On January 17, 2012 and continuing thereafter, the Sellers, through its agent, denied the Buyer's real estate broker access to the premises because the Buyer's real estate agent was offering to show the property to potential renters prior to the closing date without permission from the Seller or the Listing Broker. On March 13, 2012, the Buyer's attorney notified the Sellers confirming the March 29, 2012 closing date and indicated that such date was "time of the essence" to the contract. The Buyer's counsel responded asserting that there was no "time of the essence" clause in the contract and that the Buyer was entitled to a reasonable opportunity to close after the specified closing date. The Seller's counsel rejected that argument and responded with a letter stating that March 29, 2012 would be the closing date and that the Buyer would be in default if it failed to close on that date. In a letter dated March 21, 2012, the Buyer's counsel requested an adjournment of the closing to April 25, 2012, warning that, should the adjournment not be granted by March 23, 2012, the Buyer would file a lis pendens in light of the anticipatory breach by the Seller.

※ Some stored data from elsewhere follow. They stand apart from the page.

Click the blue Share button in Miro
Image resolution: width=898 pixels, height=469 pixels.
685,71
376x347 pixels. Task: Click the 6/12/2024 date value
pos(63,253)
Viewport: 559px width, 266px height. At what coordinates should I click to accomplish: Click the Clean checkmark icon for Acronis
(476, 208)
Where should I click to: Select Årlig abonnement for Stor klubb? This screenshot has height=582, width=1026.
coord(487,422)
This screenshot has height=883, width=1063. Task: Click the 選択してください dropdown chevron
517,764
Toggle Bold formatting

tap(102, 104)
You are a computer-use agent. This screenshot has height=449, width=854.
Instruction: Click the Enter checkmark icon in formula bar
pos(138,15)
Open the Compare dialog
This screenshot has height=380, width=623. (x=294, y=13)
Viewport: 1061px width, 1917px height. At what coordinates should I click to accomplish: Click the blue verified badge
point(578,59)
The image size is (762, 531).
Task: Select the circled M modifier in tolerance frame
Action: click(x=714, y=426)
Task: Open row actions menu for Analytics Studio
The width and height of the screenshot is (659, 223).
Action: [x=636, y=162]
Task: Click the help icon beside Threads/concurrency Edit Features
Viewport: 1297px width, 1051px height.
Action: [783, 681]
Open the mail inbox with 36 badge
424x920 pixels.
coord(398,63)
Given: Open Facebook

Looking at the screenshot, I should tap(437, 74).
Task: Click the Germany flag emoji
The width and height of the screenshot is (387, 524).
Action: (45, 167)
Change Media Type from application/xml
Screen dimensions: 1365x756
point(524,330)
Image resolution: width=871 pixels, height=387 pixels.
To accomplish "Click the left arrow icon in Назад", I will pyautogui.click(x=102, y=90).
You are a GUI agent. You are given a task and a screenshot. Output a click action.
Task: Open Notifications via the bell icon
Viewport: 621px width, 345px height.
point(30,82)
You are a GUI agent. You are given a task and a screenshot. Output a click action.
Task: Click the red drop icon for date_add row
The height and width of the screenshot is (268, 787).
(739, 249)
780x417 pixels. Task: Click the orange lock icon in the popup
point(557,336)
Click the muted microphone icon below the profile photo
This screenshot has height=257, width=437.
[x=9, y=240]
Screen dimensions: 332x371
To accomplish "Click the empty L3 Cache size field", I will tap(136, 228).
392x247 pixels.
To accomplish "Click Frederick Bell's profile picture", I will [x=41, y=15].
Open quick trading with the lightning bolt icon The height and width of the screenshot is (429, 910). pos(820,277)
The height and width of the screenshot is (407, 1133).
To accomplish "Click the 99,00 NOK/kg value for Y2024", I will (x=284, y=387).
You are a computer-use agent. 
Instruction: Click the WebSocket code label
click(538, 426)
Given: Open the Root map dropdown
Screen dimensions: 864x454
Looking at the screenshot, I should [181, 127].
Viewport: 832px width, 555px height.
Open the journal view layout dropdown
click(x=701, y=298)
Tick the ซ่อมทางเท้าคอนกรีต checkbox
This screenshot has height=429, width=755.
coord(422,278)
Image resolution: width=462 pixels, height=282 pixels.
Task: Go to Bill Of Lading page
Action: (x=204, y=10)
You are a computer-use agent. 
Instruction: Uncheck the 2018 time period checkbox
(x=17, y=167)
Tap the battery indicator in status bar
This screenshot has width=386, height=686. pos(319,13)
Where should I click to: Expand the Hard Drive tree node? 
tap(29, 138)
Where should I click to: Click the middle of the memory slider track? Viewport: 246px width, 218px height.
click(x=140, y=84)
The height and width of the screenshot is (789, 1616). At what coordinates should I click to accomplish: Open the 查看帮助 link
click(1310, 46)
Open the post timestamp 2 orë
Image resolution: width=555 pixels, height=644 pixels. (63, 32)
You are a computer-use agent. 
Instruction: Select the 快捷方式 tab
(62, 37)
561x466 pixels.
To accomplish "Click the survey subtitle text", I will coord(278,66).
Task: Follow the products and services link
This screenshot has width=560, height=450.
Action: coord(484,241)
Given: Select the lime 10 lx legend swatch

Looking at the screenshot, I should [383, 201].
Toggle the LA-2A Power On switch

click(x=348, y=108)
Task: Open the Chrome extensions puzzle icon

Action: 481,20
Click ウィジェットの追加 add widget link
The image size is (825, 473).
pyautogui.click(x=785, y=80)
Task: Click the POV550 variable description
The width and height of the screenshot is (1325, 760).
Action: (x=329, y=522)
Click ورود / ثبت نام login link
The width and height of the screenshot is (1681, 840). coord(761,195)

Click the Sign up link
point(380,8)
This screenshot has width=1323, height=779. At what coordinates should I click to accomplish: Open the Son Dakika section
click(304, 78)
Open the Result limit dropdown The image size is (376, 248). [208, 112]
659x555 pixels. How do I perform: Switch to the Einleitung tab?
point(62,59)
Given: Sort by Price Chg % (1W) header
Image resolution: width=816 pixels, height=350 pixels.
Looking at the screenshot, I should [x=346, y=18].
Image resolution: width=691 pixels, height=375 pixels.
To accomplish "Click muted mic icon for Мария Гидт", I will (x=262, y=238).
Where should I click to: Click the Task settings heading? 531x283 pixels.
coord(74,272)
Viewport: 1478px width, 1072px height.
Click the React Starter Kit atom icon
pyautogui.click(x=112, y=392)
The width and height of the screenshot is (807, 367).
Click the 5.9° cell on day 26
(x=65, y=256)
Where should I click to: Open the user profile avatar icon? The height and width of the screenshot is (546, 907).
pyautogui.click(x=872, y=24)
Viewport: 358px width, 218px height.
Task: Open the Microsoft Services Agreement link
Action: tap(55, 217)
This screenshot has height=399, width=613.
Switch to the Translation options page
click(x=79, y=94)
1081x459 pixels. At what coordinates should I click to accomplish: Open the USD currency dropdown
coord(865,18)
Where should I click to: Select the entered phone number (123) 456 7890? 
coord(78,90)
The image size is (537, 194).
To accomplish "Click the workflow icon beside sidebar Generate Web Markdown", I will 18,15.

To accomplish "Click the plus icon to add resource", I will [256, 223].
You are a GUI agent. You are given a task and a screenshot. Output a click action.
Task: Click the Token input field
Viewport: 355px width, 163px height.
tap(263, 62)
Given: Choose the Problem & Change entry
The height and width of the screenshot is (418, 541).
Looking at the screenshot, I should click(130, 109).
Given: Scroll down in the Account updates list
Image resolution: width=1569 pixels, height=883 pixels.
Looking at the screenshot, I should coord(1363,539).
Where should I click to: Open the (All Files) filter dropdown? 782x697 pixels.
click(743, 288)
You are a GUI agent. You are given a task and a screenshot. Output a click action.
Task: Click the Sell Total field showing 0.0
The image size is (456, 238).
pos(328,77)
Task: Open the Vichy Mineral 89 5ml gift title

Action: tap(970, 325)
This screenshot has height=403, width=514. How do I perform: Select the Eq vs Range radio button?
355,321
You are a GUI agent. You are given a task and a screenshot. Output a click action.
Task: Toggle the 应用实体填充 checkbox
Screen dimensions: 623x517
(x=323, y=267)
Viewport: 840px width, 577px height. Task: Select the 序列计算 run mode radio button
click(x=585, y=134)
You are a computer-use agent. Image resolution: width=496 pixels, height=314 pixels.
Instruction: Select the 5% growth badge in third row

On March 27, 2012, a Notice of Pendency was filed by the Plaintiff-Buyer placing all prospective buyers on notice that a complaint had been filed concerning the real estate. In anticipation of the Buyer's failure to close on March 29, 2012, the Seller directed its broker to deny the Buyer and its representatives access to the premises. On March 28, the Buyers initiated an action against Seller seeking specific performance of their contract on the grounds that Seller had committed an anticipatory breach. On March 29, 2012, the Sellers held a closing before a notary public at which Plaintiff failed to appear and during which the Sellers tendered all the documents required to close title.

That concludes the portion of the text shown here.